At Communion: “Voluntary” – Thomas Loud (1792-1886)

Closing Voluntary: “A Fuge or Voluntary” – William Selby (1738-1797)

All of today’s incidental music is counted as being of “Early American” origin, although all of the composers were of English birth. Musically, they all shared a common heritage and produced highly conventional and similar compositions for organ. It would not be until significantly later, in the mid and mostly late 19th centuries, that organ building and composition would take on a unique character in the United States.  In the late 18th and early 19th centuries, however, much of American organ music in the English speaking parts of the colonies and the United States was indistinguishable from that of its English parent.

The Opening Voluntary is a composition by Francis Linley (1771-1800).  Linley, blind from birth, married a wealthy and also blind woman and was able to set up a music publishing business.  After his wife deserted him and his business failed, he came to Philadelphia in 1796.  He stayed in the United States for only 3 years before returning to England in 1799 where he died only one year later.

The short piece at The Communion was composed by Thomas Loud.  Son of an English piano maker, Loud came to Philadelphia in 1812 where he worked as an organist, pianist and piano-maker.
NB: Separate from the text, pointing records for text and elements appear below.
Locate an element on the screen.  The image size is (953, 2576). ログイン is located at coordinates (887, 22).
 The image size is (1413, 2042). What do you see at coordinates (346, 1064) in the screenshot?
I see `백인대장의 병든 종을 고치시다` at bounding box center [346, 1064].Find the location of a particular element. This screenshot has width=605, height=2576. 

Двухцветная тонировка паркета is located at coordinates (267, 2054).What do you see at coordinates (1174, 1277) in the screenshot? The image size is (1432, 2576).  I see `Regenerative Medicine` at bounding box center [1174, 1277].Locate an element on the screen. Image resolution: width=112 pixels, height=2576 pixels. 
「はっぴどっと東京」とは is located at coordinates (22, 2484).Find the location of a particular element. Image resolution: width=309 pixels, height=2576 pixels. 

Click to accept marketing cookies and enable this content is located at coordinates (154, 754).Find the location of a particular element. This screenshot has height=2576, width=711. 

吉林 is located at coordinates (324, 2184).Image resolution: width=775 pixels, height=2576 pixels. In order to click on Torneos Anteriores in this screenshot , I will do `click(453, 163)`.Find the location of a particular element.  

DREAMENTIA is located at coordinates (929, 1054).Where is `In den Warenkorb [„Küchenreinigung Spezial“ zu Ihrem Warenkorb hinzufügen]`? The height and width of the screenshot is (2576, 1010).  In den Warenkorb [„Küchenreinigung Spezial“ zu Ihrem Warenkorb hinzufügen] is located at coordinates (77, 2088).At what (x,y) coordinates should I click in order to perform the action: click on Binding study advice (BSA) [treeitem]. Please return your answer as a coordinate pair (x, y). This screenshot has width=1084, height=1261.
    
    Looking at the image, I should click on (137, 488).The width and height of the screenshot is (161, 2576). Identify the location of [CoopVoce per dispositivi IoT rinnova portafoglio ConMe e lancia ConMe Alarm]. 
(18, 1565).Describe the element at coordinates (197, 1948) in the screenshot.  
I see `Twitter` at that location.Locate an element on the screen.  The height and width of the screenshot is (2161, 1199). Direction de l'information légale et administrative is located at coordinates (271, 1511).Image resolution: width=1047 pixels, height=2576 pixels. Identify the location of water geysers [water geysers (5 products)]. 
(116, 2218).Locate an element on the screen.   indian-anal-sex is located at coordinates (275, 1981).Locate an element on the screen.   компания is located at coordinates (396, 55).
In 1824, he and two of his brothers founded the Loud piano company. The piece played today is from a book published by “Loud’s Piano Forte and Music Store “in Philadelphia in 1841.  This book had the rather grand title of The organ study, being an introduction to the practice of the organ: together with a collection of voluntaries, preludes and interludes, original and selected, a model of a church service, explanation of the stops and their combinations, studies for the instrument and examples of modulation intended to aid the extempore student: accompanied by an engraving and description of the mechanical construction of the organ.

The Closing Voluntary is by William Selby (1738-1797). Selby was a native of England and emigrated to Newport, R.I. in 1774.  In 1776 or 1777 he came to Boston as organist of King’s Chapel, but, during the revolution, when King’s Chapel was closed and unused, Selby was forced to become a storekeeper. In 1783, he returned to his duties at King’s Chapel and became active as an impresario and teacher as well. He produced one of the first sacred concerts ever to be given in Boston, with a program of vocal , choral and instrumental works by Bach, Händel and, of course, himself.

Music for Additional Listening – Grand Solemn March by Henry Smart

The Grand Solemn March in Eb was one of the most popular of Henry Smart‘s organ compositions in his day and was frequently performed at recitals through the end of the 19th century.  This masterfully-performed version is actually played on a fully digital organ using the software Hauptwerk.  The sample sounds employed are from the 1892 Willis organ of Hereford Cathedral in Great Britain.